The mighty Choral symphony, rather like Mahler symphonies,
offered quite a challenge to the youthful recording studios.
And yet even the acoustic horn didn’t shy away from the challenge.
In Berlin, in 1923 and on 14 shellac sides, Bruno Seidler-Winkler,
recording pioneer, directed the forces of the Neues Symphonie-Orchester
in pursuit of his goal. Even earlier, in 1921 - though the task
was not completed until 1924 – Frieder Weissmann led the Blüthner-Orchester,
Berlin, in the Ninth, though in one of those twists beloved
by 78 lovers, duties for the finale were taken over by the German
Opera House Orchestra and chorus under a completely different
conductor, Eduard Mörike. Even more delightfully, and confusingly,
two completely different sets of takes were issued, representing
different recordings made over the years by these forces. In
between all this, Anglo-Russian volcano Albert Coates nipped
into his London studios to set down his own recording with the
Symphony Orchestra, a bashfully anonymous band who were probably
Three years later he was back, with the same band, but this
time the studio recording was electric, working via microphone,
not the recording horn. The results remained formidable and
dynamic, hugely involving and intensely rousing. His dynamic
accelerandi, the speed of a greyhound out of the traps, animate
the second movement and reveal graphically his seismic approach.

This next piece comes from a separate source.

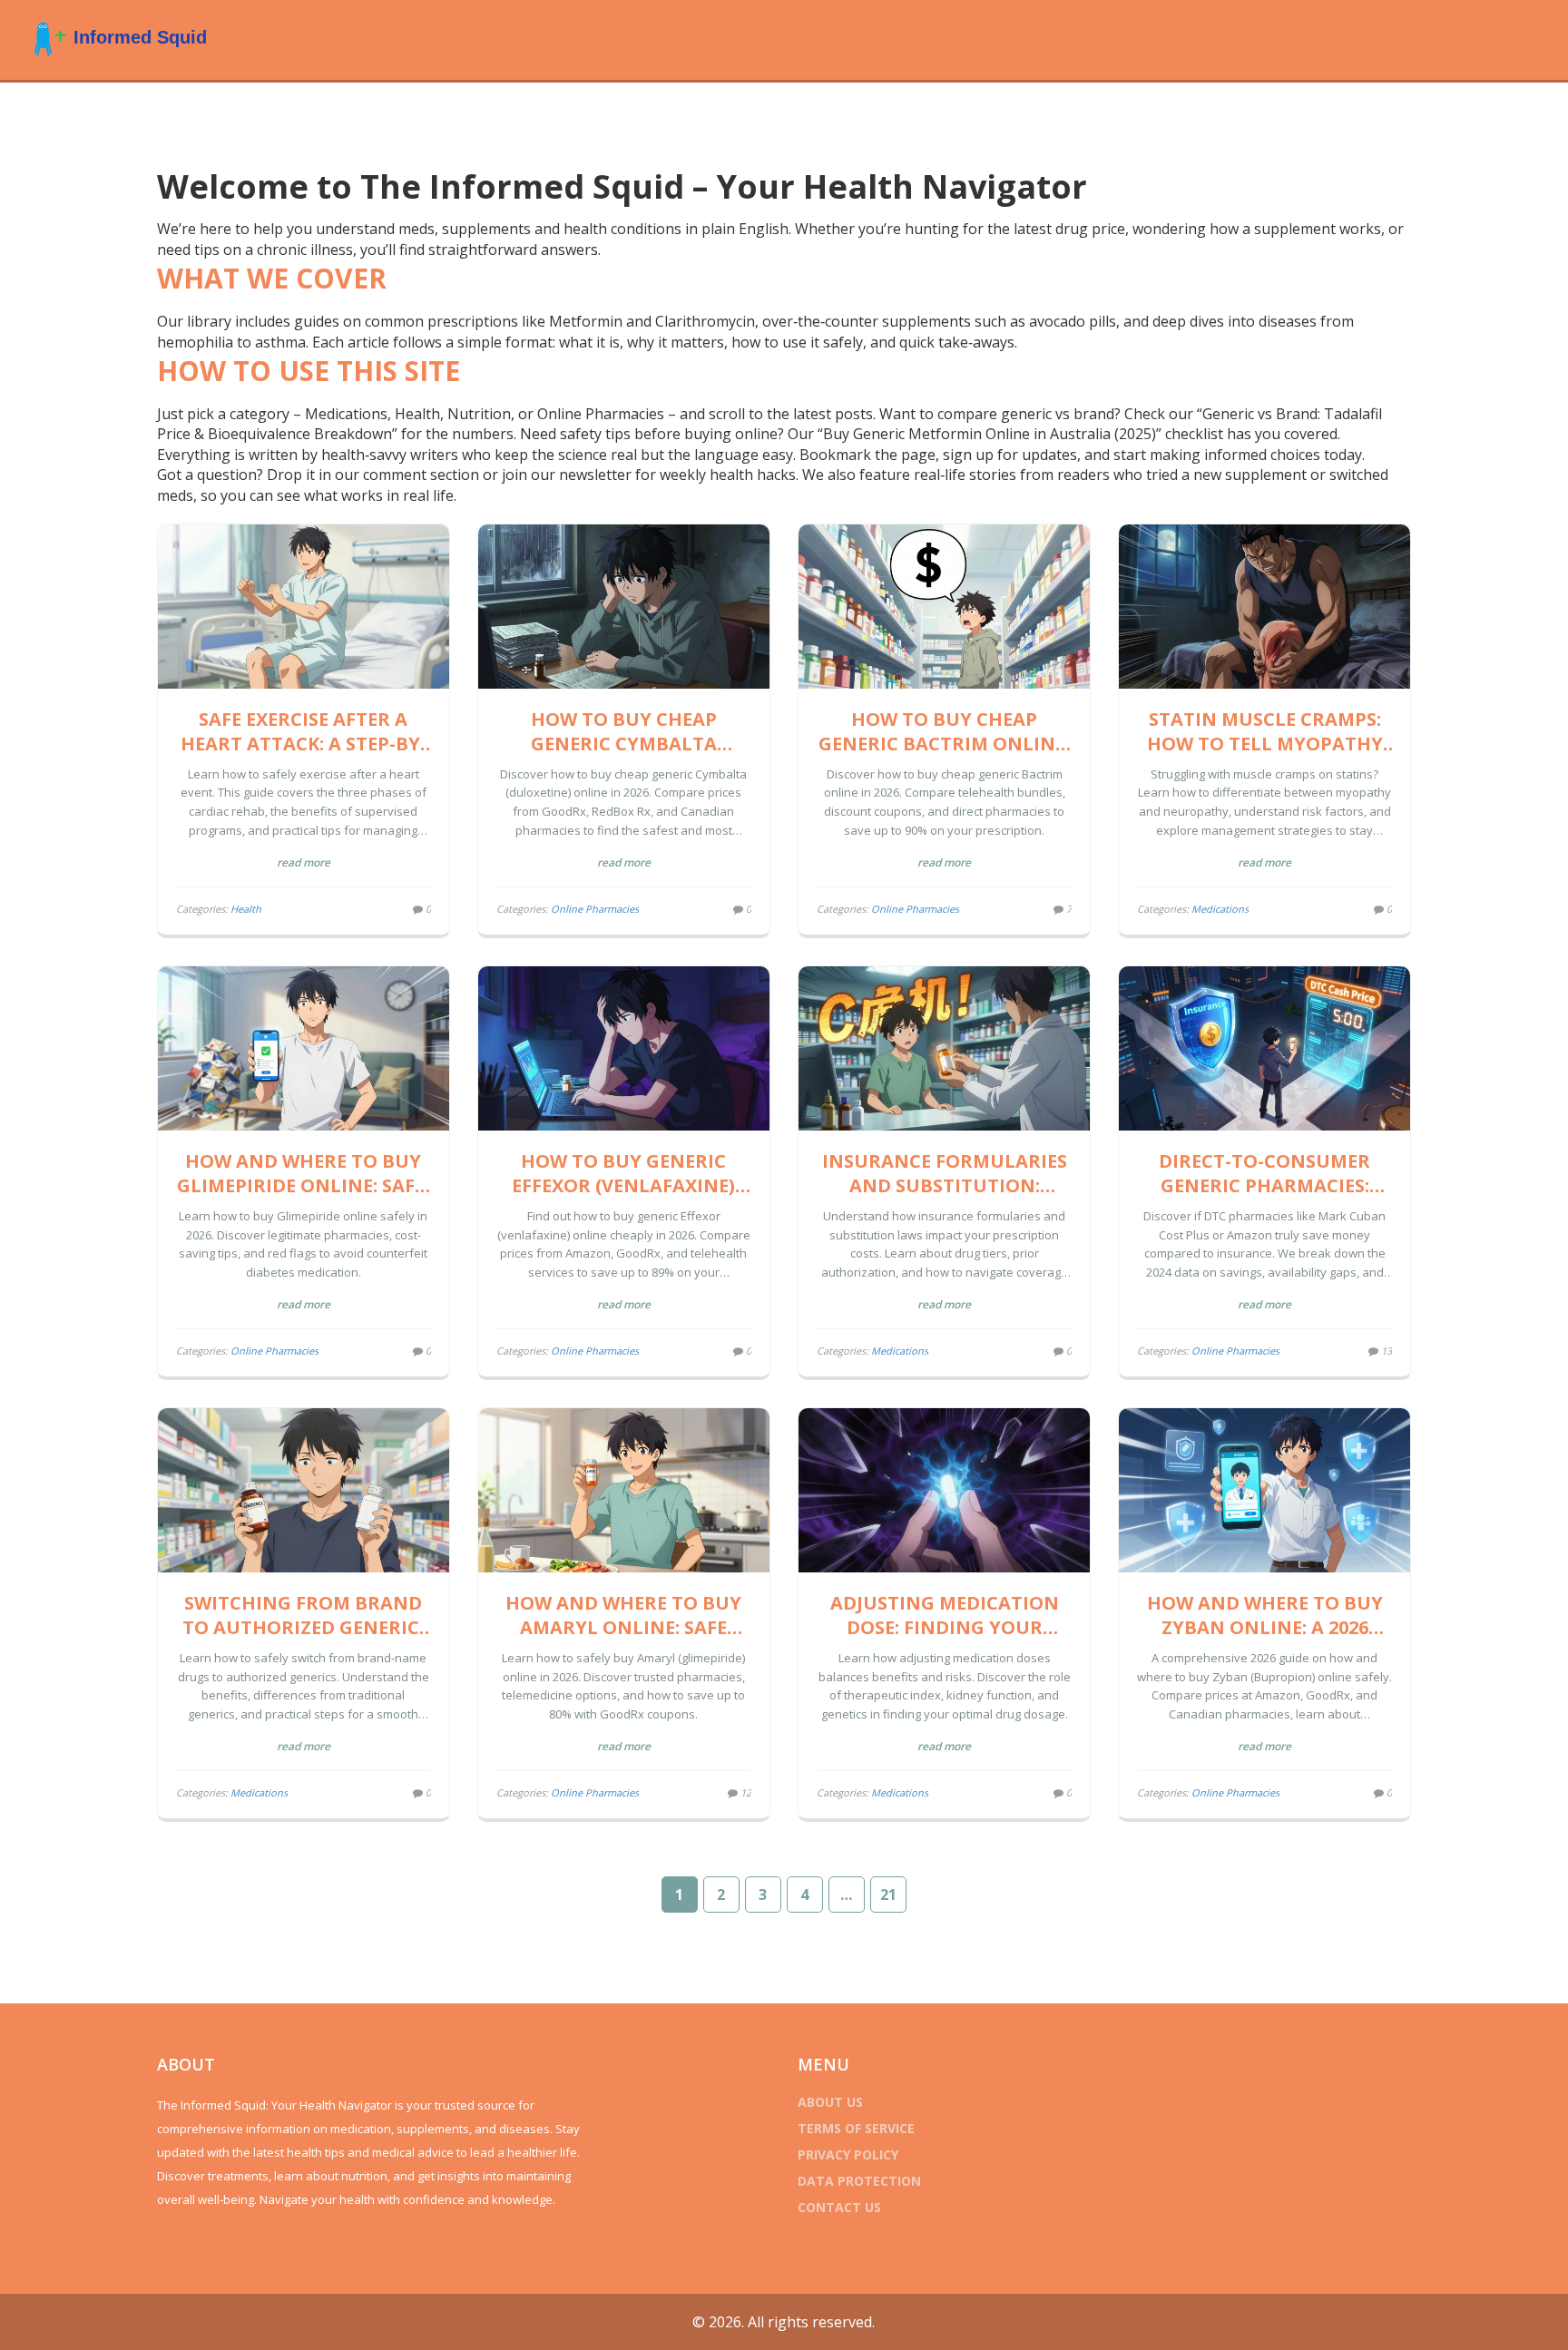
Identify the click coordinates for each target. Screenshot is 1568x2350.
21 (888, 1894)
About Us (830, 2101)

It is never grammatically misplaced however, indeed it generates
a similar kind of focused energy as Toscanini was later to do
on disc in his cycles – and Coates is by no means slower than
the Italian. The slow movement sports a few well disguised disc
thumps – it’s vital, fluid and forward-moving, and not unmoving
in its way, especially since Coates is capable of vesting the
music with a vocalised cantilever that never fails to impress.
There’s a bit of a cut in the third movement. The finale is
launched with predictable vehemence – an intensity that prepares
one for the riches to come. The vocal quartet is fine; Walter
Widdop, that sterling Handelian and Heldentenor is at his penetrating
best; Elsie Suddaby deploys her crystalline purity to considerable
effect. The two lesser known names are those of contralto Nellie
Walker, thankfully not plummy, and Stuart Robinson, who is laudable
too. The choir is the Philharmonic Chorus, trained by the expert
Charles Kennedy Scott. They made a number of recordings together,
much valued to this day. In any case Coates was used to directing
choirs and one of his most interesting recordings, made the
previous year, was of Bax’s Mater Ora Filium with the
Leeds Festival Chorus.
There is more, besides. Elgar’s grandiloquently thrilling Bach
reworking is meat and drink to a musical hedonist like Coates
– though it would be wrong to think him, from this description,
as undisciplined. It’s remarkable, in fact, how successful he
was in the recording studio, when he had to channel his intense,
romantic style in four minute segments. More Beethoven completes
the disc, a rare outing for the rather emaciated 1925 Gratulations-Menuett
WoO 3 (has anyone else transferred it?) and the Prometheus
overture, via a far richer 1927 HMV.
There is a competing Ninth on Historic Recordings 47, but I’ve
not had access to it, and it doesn’t contain any fillers. Ward
Marston has done a fine job with the Victors for the Ninth,
and Coatesians may apply with absolute confidence.